Max Verstappen lead a Red Bull front-row lockout ahead of Sergio Perez in qualifying for the Austrian Grand Prix sprint after the team’s chief rivals fumbled their way through the damp session.
Verstappen was in commanding form on the still-drying track following morning rain to beat Perez by 0.493s despite a wobble through Turn 3 that the team guessed cost him as much as 0.15s.
“The car was in a good window, good balance,” he said. “Very happy of course to be first.”
Perez put in a much-improved performance to back up the title leader on the front row, albeit almost half a second adrift.
He was aided by the absence of Ferrari and Mercedes in the fight for pole, however.
Ferrari mystifyingly lacked the pole-challenging pace it enjoyed in warmer conditions on Friday. Both drivers flirted with the knockout zone in both qualifying segments, with Sainz almost eliminated from SQ1 due to a brake-by-wire system failure that required rapid repairs.
The Spaniard ended up fifth on the grid but almost 0.7s off the pace, while teammate Charles Leclerc wallowed to sixth and 0.8s adrift.
But Mercedes fared even worse, losing Lewis Hamilton in 18th and George Russell to 15th.
Hamilton was a victim of track limits in a frenetic SQ1 segment on a drying circuit.
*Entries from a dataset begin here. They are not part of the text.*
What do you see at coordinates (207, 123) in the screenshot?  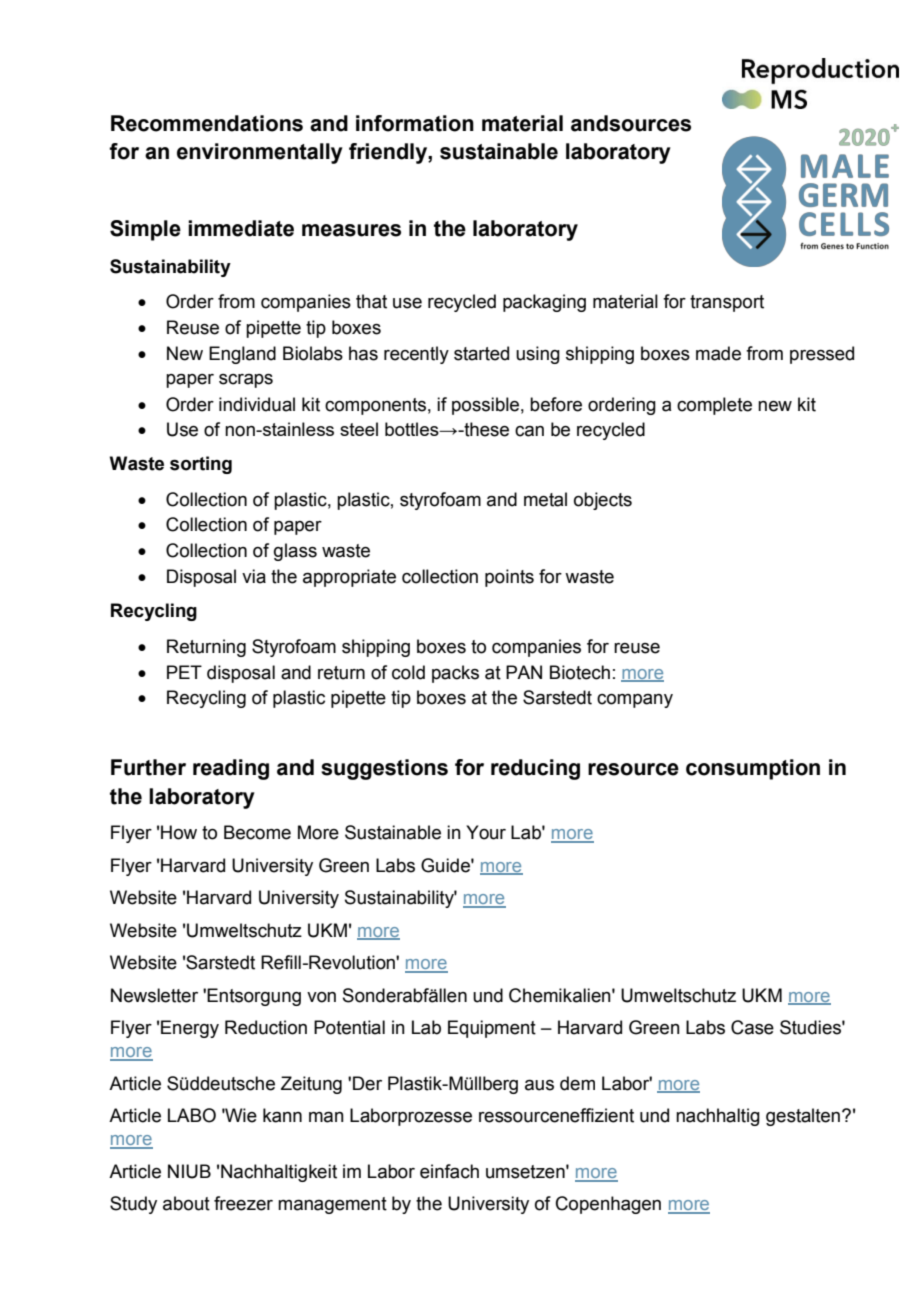 I see `Recommendations` at bounding box center [207, 123].
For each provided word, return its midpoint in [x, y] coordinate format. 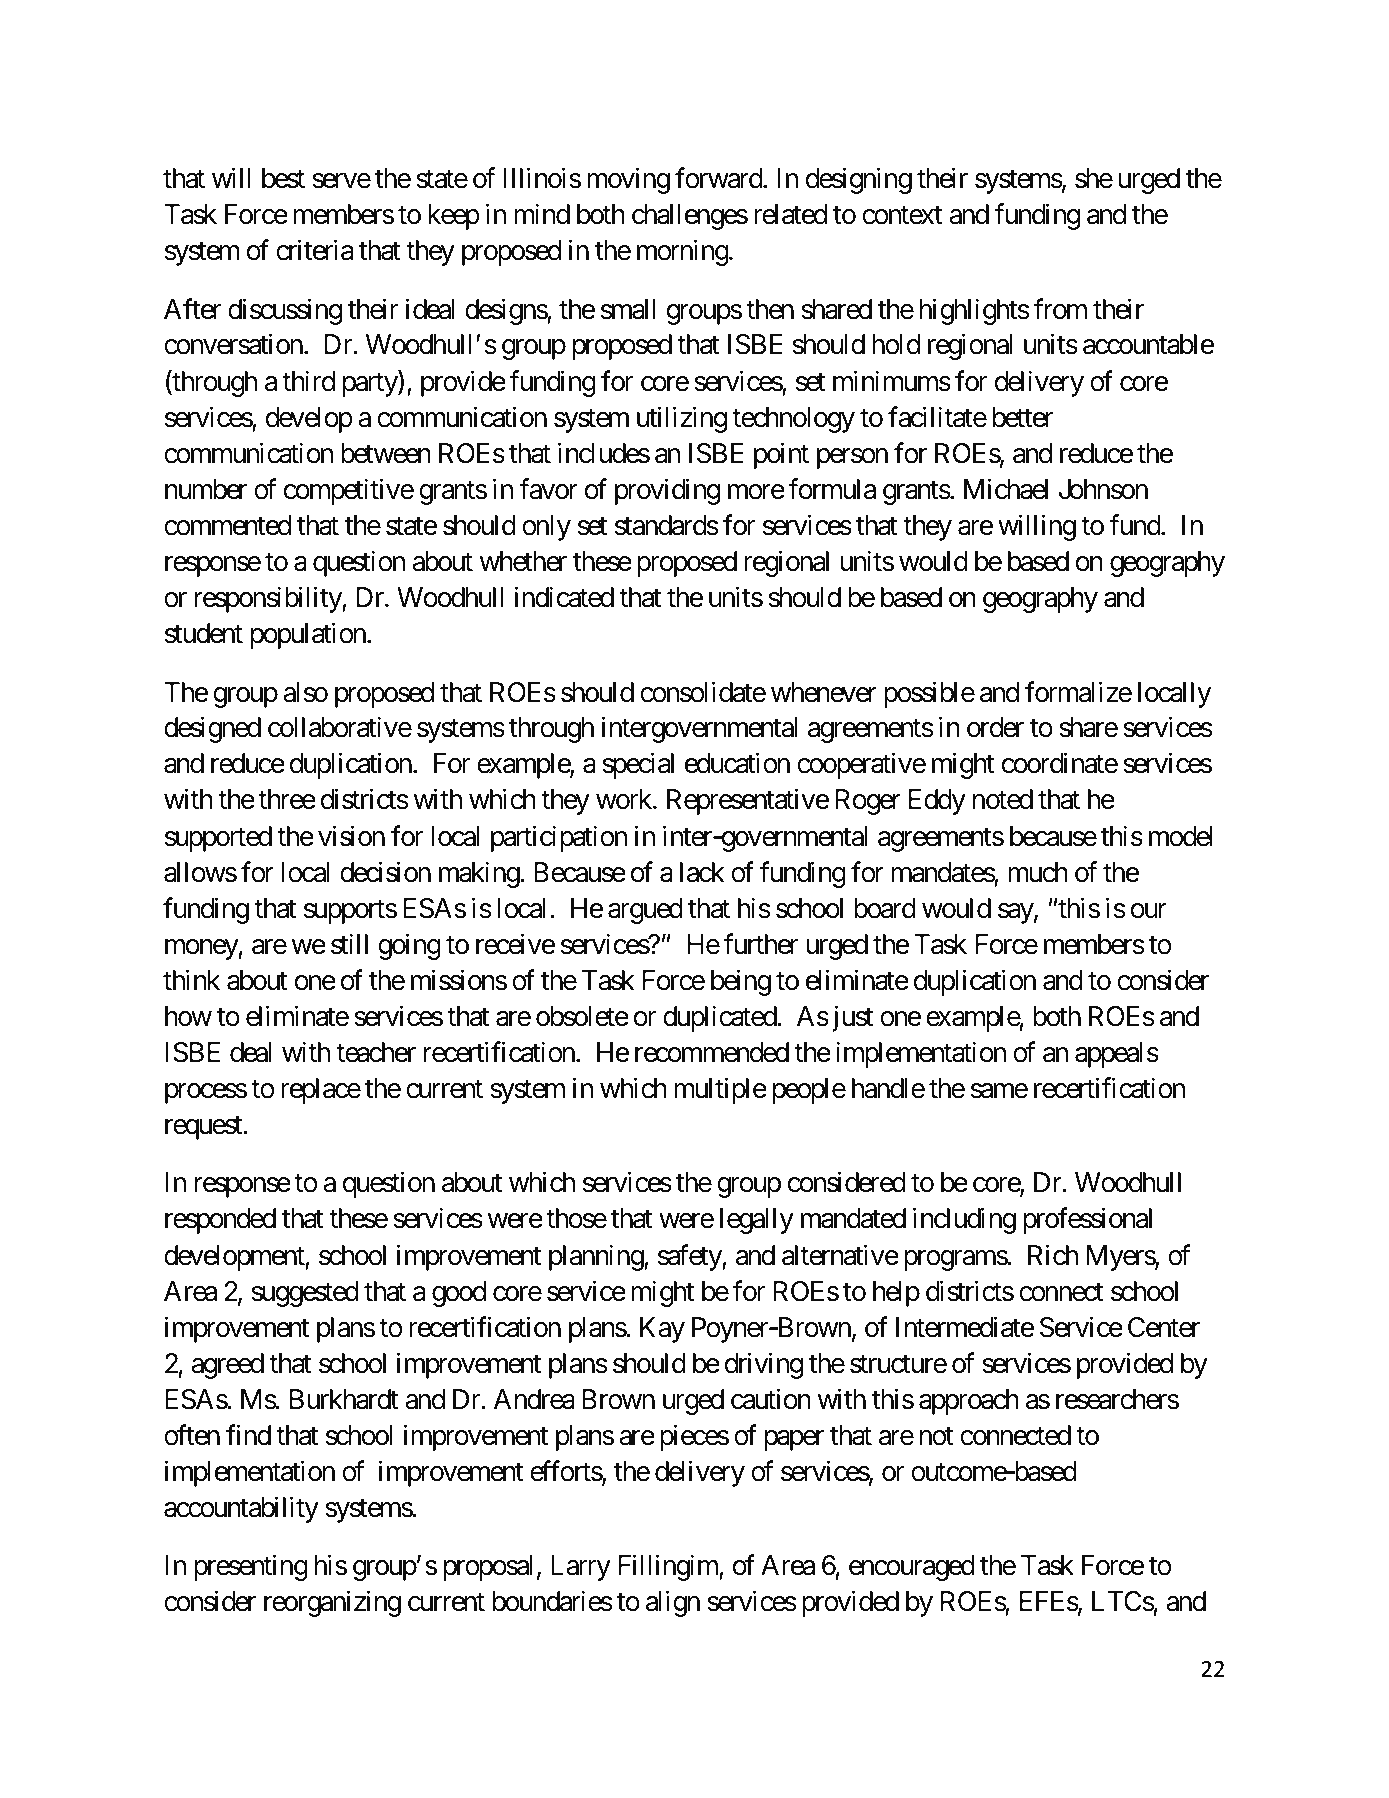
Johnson [1103, 489]
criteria [314, 250]
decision [385, 872]
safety [690, 1257]
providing [667, 491]
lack [702, 872]
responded [220, 1221]
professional [1087, 1221]
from [1060, 309]
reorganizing [332, 1604]
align [673, 1604]
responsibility [269, 599]
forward [719, 178]
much [1038, 872]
The Briton had set a time that would’ve comfortably seen him through to SQ2 but was judged to have overrun the track boundary at Turn 9.
He had time to go again, but he was poorly placed on the circuit and caught traffic as the clock counted down. Unable to improve, he returned to pit lane to accept 18th on the sprint grid.
Russell compounded matters by radioing that he had suffered a hydraulic failure on his way back to the pits. The team worked frantically to repair the car, but hope was abandoned when it became clear a steering rack change would be required, leaving him without a time in SQ2 and eliminated in 15th.
With those big hitters out of the way, Lando Norris could improve on his fourth on the grand prix grid to put himself third for the sprint, 0.57s off the pace. He pipped a sensational Nico Hulkenberg, who put his Haas fourth.
Sainz and Leclerc followed ahead of the similarly wayward Aston Martin duo of Fernando Alonso and Lance Stroll in seventh and eighth, while Esteban Ocon and Kevin Magnussen completed the top 10.
Alex Albon will start the sprint 11th ahead of Pierre Gasly and AlphaTauri teammates Yuki Tsunoda and Nyck de Vries and the stricken Russell, who didn’t set a time due to his hydraulic issues.
Zhou Guanyu missed out on SQ2 by just 0.001s, that tiny fraction allowing Leclerc to progress through to the top 10.
Oscar Piastri will start the sprint ahead of the knocked-out Hamilton, Valtteri Bottas and Logan Sargeant.